Collected data:
----
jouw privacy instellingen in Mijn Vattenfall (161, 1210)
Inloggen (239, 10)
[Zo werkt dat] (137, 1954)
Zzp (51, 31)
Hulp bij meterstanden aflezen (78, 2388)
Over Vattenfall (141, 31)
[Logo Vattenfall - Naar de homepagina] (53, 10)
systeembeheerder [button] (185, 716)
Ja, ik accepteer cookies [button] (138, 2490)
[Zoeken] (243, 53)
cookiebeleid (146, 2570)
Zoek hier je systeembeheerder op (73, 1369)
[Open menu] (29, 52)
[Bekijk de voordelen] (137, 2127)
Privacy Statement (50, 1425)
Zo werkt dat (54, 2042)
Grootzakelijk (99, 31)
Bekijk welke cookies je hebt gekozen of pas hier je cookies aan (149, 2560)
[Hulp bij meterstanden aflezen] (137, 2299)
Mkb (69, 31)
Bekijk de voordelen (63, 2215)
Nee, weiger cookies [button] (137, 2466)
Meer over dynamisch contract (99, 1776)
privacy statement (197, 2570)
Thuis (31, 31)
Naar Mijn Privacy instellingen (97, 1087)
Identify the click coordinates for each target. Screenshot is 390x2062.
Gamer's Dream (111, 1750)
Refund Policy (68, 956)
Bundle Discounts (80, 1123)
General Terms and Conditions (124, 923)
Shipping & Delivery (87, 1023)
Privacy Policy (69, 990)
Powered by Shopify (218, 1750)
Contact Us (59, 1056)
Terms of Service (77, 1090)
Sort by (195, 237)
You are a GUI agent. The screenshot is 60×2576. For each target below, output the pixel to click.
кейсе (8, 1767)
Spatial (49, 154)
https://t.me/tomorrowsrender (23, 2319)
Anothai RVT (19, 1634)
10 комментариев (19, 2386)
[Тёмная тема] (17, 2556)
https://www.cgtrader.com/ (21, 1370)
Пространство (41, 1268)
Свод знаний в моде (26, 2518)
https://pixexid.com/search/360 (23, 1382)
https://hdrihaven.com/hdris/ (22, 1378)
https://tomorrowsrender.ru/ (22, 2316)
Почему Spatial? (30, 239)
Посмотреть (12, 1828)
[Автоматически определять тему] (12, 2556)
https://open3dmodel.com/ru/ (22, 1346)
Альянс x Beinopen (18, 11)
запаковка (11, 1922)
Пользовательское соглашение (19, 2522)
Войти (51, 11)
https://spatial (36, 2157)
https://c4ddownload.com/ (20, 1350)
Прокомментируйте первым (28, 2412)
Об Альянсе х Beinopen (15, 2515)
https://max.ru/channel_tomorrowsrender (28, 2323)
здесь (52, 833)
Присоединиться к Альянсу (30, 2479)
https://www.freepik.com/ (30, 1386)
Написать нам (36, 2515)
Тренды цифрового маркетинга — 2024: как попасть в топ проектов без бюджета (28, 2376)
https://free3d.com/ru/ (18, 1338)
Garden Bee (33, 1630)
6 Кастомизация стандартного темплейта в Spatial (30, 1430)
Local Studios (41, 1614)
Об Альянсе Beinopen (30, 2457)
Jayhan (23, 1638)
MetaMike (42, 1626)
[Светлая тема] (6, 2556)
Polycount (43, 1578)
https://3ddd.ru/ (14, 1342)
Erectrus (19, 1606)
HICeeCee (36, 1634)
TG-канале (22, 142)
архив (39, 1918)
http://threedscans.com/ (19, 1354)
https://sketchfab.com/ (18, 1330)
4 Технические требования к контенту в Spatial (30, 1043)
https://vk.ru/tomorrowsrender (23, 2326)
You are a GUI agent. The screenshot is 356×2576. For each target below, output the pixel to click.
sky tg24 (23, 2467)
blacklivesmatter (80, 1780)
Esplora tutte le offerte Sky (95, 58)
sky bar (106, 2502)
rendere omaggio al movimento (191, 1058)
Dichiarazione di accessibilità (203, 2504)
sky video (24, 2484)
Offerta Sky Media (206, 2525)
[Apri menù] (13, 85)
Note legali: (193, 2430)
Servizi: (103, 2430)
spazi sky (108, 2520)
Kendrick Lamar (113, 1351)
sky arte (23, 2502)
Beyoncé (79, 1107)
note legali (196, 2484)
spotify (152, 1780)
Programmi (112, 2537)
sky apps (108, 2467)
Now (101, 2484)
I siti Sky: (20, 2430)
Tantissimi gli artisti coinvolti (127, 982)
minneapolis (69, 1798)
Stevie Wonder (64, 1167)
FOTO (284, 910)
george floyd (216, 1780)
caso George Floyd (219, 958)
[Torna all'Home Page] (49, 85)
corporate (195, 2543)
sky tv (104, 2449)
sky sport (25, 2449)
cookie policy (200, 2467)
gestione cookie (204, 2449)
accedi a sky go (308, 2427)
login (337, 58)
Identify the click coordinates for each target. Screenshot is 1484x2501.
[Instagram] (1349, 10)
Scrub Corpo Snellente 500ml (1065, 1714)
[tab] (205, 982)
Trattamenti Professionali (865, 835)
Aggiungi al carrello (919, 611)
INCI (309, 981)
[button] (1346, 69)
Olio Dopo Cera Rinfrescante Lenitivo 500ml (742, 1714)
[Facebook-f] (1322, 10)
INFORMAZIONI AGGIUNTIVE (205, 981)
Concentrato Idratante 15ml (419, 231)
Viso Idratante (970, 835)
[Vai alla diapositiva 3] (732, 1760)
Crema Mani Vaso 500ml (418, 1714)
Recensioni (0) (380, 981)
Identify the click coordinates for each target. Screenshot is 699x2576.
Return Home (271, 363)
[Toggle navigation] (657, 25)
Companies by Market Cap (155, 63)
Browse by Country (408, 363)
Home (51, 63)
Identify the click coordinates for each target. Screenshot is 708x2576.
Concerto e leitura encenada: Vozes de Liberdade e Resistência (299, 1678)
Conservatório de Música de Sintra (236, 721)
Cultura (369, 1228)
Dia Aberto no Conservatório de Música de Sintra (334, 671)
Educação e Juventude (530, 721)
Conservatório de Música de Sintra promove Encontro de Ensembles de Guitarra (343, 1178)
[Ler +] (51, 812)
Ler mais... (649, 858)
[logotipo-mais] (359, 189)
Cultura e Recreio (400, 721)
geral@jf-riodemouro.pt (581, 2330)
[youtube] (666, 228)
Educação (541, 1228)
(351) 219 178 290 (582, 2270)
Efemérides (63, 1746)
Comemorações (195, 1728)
----
What you are asked to do: Repeat each record above precisely as written.

Answer below:
jouw privacy instellingen in Mijn Vattenfall (161, 1210)
Inloggen (239, 10)
[Zo werkt dat] (137, 1954)
Zzp (51, 31)
Hulp bij meterstanden aflezen (78, 2388)
Over Vattenfall (141, 31)
[Logo Vattenfall - Naar de homepagina] (53, 10)
systeembeheerder [button] (185, 716)
Ja, ik accepteer cookies [button] (138, 2490)
[Zoeken] (243, 53)
cookiebeleid (146, 2570)
Zoek hier je systeembeheerder op (73, 1369)
[Open menu] (29, 52)
[Bekijk de voordelen] (137, 2127)
Privacy Statement (50, 1425)
Zo werkt dat (54, 2042)
Grootzakelijk (99, 31)
Bekijk welke cookies je hebt gekozen of pas hier je cookies aan (149, 2560)
[Hulp bij meterstanden aflezen] (137, 2299)
Mkb (69, 31)
Bekijk de voordelen (63, 2215)
Nee, weiger cookies [button] (137, 2466)
Meer over dynamisch contract (99, 1776)
privacy statement (197, 2570)
Thuis (31, 31)
Naar Mijn Privacy instellingen (97, 1087)
Identify the click coordinates for each target. Screenshot is 390x2062.
Gamer's Dream (111, 1750)
Refund Policy (68, 956)
Bundle Discounts (80, 1123)
General Terms and Conditions (124, 923)
Shipping & Delivery (87, 1023)
Privacy Policy (69, 990)
Powered by Shopify (218, 1750)
Contact Us (59, 1056)
Terms of Service (77, 1090)
Sort by (195, 237)
You are a GUI agent. The screenshot is 60×2576. For each target below, output the pixel to click.
кейсе (8, 1767)
Spatial (49, 154)
https://t.me/tomorrowsrender (23, 2319)
Anothai RVT (19, 1634)
10 комментариев (19, 2386)
[Тёмная тема] (17, 2556)
https://www.cgtrader.com/ (21, 1370)
Пространство (41, 1268)
Свод знаний в моде (26, 2518)
https://pixexid.com/search/360 (23, 1382)
https://hdrihaven.com/hdris/ (22, 1378)
https://tomorrowsrender.ru/ (22, 2316)
Почему Spatial? (30, 239)
Посмотреть (12, 1828)
[Автоматически определять тему] (12, 2556)
https://open3dmodel.com/ru/ (22, 1346)
Альянс x Beinopen (18, 11)
запаковка (11, 1922)
Пользовательское соглашение (19, 2522)
Войти (51, 11)
https://spatial (36, 2157)
https://c4ddownload.com/ (20, 1350)
Прокомментируйте первым (28, 2412)
Об Альянсе х Beinopen (15, 2515)
https://max.ru/channel_tomorrowsrender (28, 2323)
здесь (52, 833)
Присоединиться к Альянсу (30, 2479)
https://www.freepik.com/ (30, 1386)
Написать нам (36, 2515)
Тренды цифрового маркетинга — 2024: как попасть в топ проектов без бюджета (28, 2376)
https://free3d.com/ru/ (18, 1338)
Garden Bee (33, 1630)
6 Кастомизация стандартного темплейта в Spatial (30, 1430)
Local Studios (41, 1614)
Об Альянсе Beinopen (30, 2457)
Jayhan (23, 1638)
MetaMike (42, 1626)
[Светлая тема] (6, 2556)
Polycount (43, 1578)
https://3ddd.ru/ (14, 1342)
Erectrus (19, 1606)
HICeeCee (36, 1634)
TG-канале (22, 142)
архив (39, 1918)
http://threedscans.com/ (19, 1354)
https://sketchfab.com/ (18, 1330)
4 Технические требования к контенту в Spatial (30, 1043)
https://vk.ru/tomorrowsrender (23, 2326)
You are a GUI agent. The screenshot is 356×2576. For each target below, output the pixel to click.
sky tg24 (23, 2467)
blacklivesmatter (80, 1780)
Esplora tutte le offerte Sky (95, 58)
sky bar (106, 2502)
rendere omaggio al movimento (191, 1058)
Dichiarazione di accessibilità (203, 2504)
sky video (24, 2484)
Offerta Sky Media (206, 2525)
[Apri menù] (13, 85)
Note legali: (193, 2430)
Servizi: (103, 2430)
spazi sky (108, 2520)
Kendrick Lamar (113, 1351)
sky arte (23, 2502)
Beyoncé (79, 1107)
note legali (196, 2484)
spotify (152, 1780)
Programmi (112, 2537)
sky apps (108, 2467)
Now (101, 2484)
I siti Sky: (20, 2430)
Tantissimi gli artisti coinvolti (127, 982)
minneapolis (69, 1798)
Stevie Wonder (64, 1167)
FOTO (284, 910)
george floyd (216, 1780)
caso George Floyd (219, 958)
[Torna all'Home Page] (49, 85)
corporate (195, 2543)
sky tv (104, 2449)
sky sport (25, 2449)
cookie policy (200, 2467)
gestione cookie (204, 2449)
accedi a sky go (308, 2427)
login (337, 58)
Identify the click coordinates for each target. Screenshot is 1484x2501.
[Instagram] (1349, 10)
Scrub Corpo Snellente 500ml (1065, 1714)
[tab] (205, 982)
Trattamenti Professionali (865, 835)
Aggiungi al carrello (919, 611)
INCI (309, 981)
[button] (1346, 69)
Olio Dopo Cera Rinfrescante Lenitivo 500ml (742, 1714)
[Facebook-f] (1322, 10)
INFORMAZIONI AGGIUNTIVE (205, 981)
Concentrato Idratante 15ml (419, 231)
Viso Idratante (970, 835)
[Vai alla diapositiva 3] (732, 1760)
Crema Mani Vaso 500ml (418, 1714)
Recensioni (0) (380, 981)
Identify the click coordinates for each target. Screenshot is 699x2576.
Return Home (271, 363)
[Toggle navigation] (657, 25)
Companies by Market Cap (155, 63)
Browse by Country (408, 363)
Home (51, 63)
Identify the click coordinates for each target. Screenshot is 708x2576.
Concerto e leitura encenada: Vozes de Liberdade e Resistência (299, 1678)
Conservatório de Música de Sintra (236, 721)
Cultura (369, 1228)
Dia Aberto no Conservatório de Música de Sintra (334, 671)
Educação e Juventude (530, 721)
Conservatório de Música de Sintra promove Encontro de Ensembles de Guitarra (343, 1178)
[Ler +] (51, 812)
Ler mais... (649, 858)
[logotipo-mais] (359, 189)
Cultura e Recreio (400, 721)
geral@jf-riodemouro.pt (581, 2330)
[youtube] (666, 228)
Educação (541, 1228)
(351) 219 178 290 (582, 2270)
Efemérides (63, 1746)
Comemorações (195, 1728)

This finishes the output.